Perabula marqueza

Scientific classification
- Kingdom: Animalia
- Phylum: Arthropoda
- Class: Insecta
- Order: Coleoptera
- Suborder: Polyphaga
- Infraorder: Scarabaeiformia
- Family: Scarabaeidae
- Genus: Perabula
- Species: P. marqueza
- Binomial name: Perabula marqueza (Péringuey, 1902)
- Synonyms: Rabula marqueza Péringuey, 1902;

= Perabula marqueza =

- Genus: Perabula
- Species: marqueza
- Authority: (Péringuey, 1902)
- Synonyms: Rabula marqueza Péringuey, 1902

Species of beetle

Perabula marqueza is a species of beetle of the family Scarabaeidae. It is found in Mozambique.

== Description ==
Adults reach a length of about 8 mm. They are dark chestnut-brown. The head is finely punctured and the pronotum is very finely punctulate, without any traces of larger punctures, and having some appressed squamulose hairs short and not set close to each other.
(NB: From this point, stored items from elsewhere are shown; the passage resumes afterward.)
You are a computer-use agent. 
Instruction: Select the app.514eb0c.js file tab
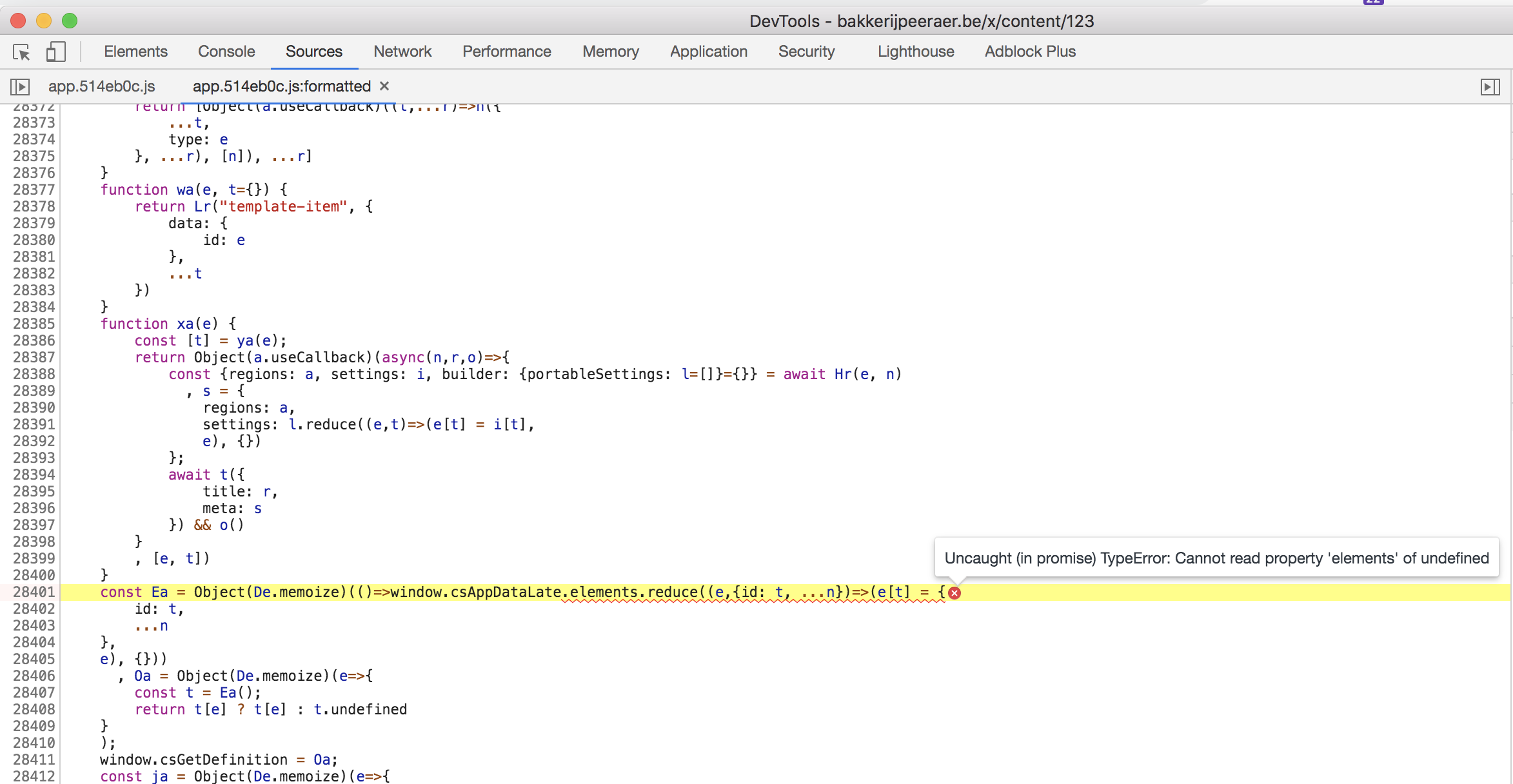tap(101, 86)
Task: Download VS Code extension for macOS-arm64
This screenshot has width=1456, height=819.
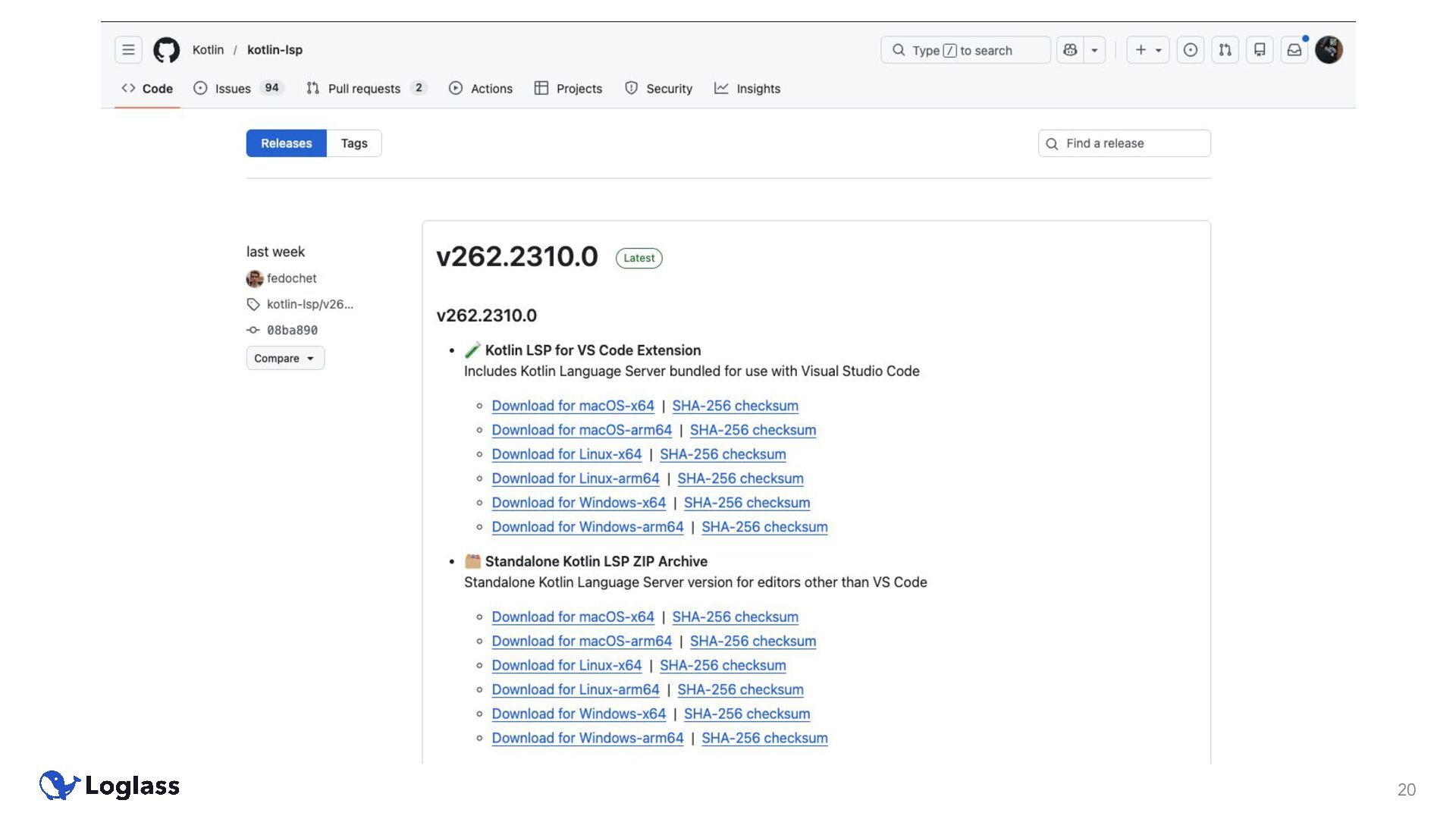Action: 582,430
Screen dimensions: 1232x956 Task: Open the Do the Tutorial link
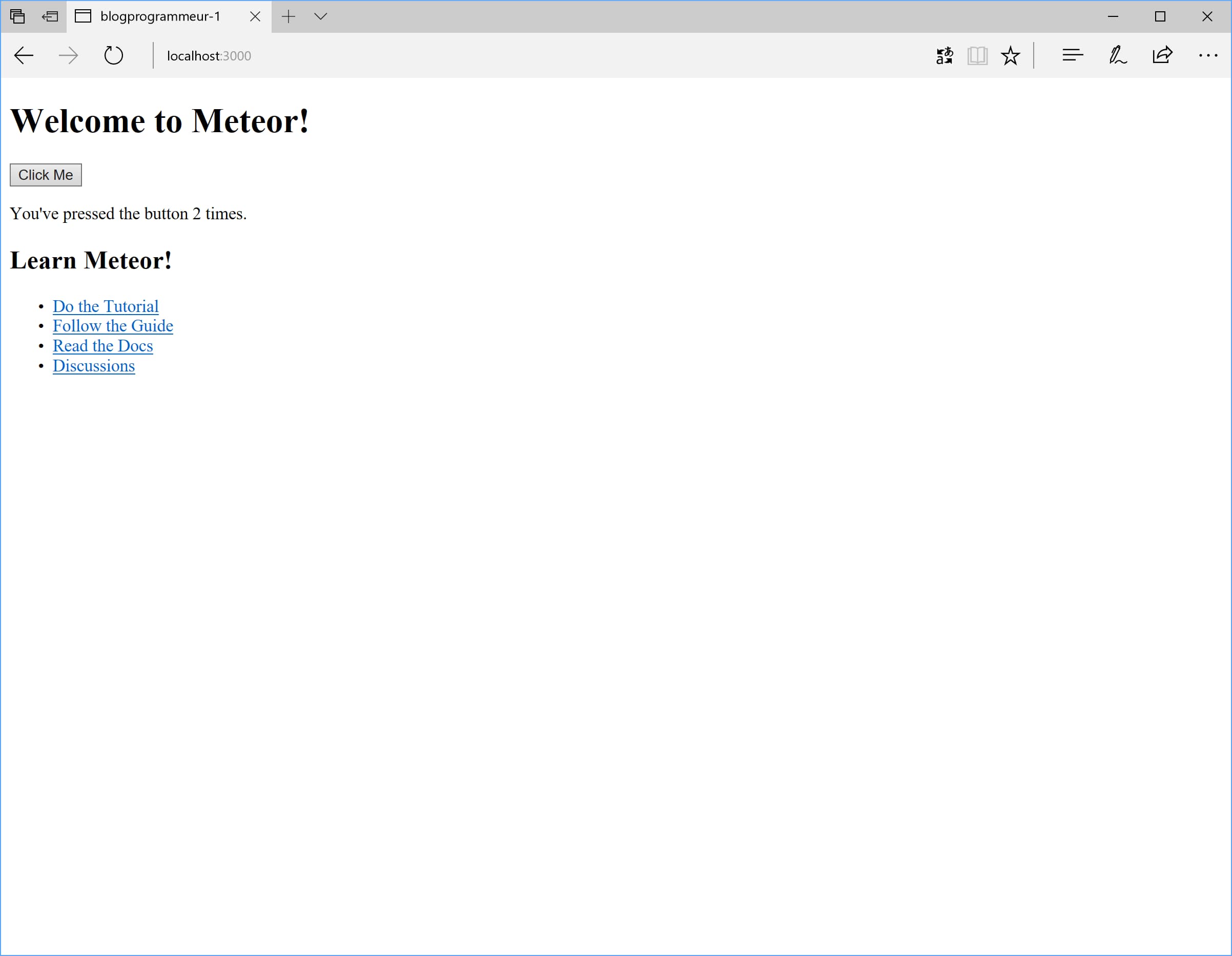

The scutellum has a few squamose hairs. The elytra are plainly tri-costate on each side, the suture is a little raised, the two intermediate spaces between the suture and the second costa are also slightly raised in the centre, they are very coriaceous, and moderately densely clothed with small, not closely set squamulose greyish scales.